Massimo Manavella se tient appuyé contre la rambarde devant sa cabane de montagne et regarde la vallée en contrebas. Comme il le fait si souvent, il attend la pluie. “Quand les nuages montent d’en bas, c’est bon signe”, dit-il. Mais en ce matin d’avril, c’est le soleil qui brille au lieu de la pluie – sur sa tête et sur les Alpino Selerries, situées dans une vallée suspendue à une altitude de 2 023 mètres et donnant sur la Val Chisone. “Chaque fois que nous attendons des précipitations, elles ne viennent jamais”, dit le sympathique homme de 53 ans, barbu et les cheveux attachés en chignon.
Il n’a pas plu ni neigé ici depuis des semaines, et au lieu d’un vert verdoyant, les prairies sont toutes brunes. La vue, dit Manavella, qui gère la cabane de montagne, lui rappelle les montagnes arides du Yémen. Et sans eau, il ferait mieux de fermer les portes du refuge, qui peut accueillir jusqu’à 70 personnes.
Manavella vit dans les Alpes cottiennes, la région à l’ouest de Turin d’où provient le fleuve Pô avant de couler vers l’est entre Milan et Parme pour finalement se jeter dans l’Adriatique. Des hivers avec peu de neige, des glaciers qui rétrécissent, des champs alternant entre sécheresse et inondations, des vagues de chaleur et des tempêtes de grêle : le plus long fleuve d’Italie est devenu un exemple alarmant des effets catastrophiques du réchauffement climatique. Un voyage le long du Pô montre à quel point la vie de millions de personnes a déjà été bouleversée par le changement climatique et ce qui pourrait bientôt arriver à d’autres régions d’Europe qui ont peut-être été épargnées jusqu’à présent. Et cela montre aussi comment certaines personnes essaient de faire face aux effets du changement climatique.

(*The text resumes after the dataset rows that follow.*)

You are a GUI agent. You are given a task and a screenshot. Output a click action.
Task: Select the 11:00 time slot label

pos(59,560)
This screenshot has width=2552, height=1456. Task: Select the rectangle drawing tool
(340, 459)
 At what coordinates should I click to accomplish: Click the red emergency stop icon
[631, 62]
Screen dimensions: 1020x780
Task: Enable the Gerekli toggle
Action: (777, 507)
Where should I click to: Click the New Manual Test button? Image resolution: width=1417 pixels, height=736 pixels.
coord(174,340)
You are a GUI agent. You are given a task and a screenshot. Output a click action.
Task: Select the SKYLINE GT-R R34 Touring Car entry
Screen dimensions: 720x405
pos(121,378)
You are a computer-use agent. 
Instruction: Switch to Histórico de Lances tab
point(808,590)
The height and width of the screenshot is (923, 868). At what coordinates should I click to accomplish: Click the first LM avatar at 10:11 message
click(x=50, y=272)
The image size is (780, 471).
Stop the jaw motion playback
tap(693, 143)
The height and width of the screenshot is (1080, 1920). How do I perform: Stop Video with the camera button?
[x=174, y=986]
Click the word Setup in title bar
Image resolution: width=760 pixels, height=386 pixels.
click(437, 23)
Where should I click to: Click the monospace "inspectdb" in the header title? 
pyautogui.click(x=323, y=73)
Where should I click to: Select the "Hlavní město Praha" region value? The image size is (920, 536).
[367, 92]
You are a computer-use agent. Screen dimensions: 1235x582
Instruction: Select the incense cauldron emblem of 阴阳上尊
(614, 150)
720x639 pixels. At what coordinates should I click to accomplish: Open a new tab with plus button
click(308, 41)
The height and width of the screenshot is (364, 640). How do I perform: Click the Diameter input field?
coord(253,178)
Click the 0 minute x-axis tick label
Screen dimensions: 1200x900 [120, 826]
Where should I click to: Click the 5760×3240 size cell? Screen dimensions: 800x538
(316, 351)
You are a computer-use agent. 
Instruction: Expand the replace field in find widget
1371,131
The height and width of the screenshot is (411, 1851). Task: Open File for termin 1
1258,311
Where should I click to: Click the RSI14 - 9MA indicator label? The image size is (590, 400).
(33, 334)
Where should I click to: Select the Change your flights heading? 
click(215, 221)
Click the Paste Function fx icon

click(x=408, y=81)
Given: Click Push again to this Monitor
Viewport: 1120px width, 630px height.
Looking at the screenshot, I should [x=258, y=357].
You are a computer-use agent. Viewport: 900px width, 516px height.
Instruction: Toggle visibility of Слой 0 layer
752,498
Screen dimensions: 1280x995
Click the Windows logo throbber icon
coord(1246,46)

Un troupeau d’au moins 40 chamois bondit sur le flanc de la colline pendant que Manavella parle de ce que le changement climatique signifie pour lui. Au cours des quatre derniers hivers, dit-il, ses montagnes locales étaient méconnaissables. Il n’y avait tout simplement pas assez de neige. “Les hivers 2019 et 2020 étaient misérables”, dit-il, “et 2021 et 2022 ont été catastrophiques”.
Manavella ouvre la voie le long d’un sentier de montagne, des nuages de poussière s’élevant à chaque pas. Au bout d’un quart d’heure, il s’arrête à côté d’une cascade. “Vous ne pouvez pas imaginer à quel point c’est merveilleux d’entendre l’eau qui éclabousse”, dit-il.
Combien de temps encore pourra-t-il l’entendre ? L’électricité pour la cabane de montagne exploitée par Manavella provient de l’hydroélectricité.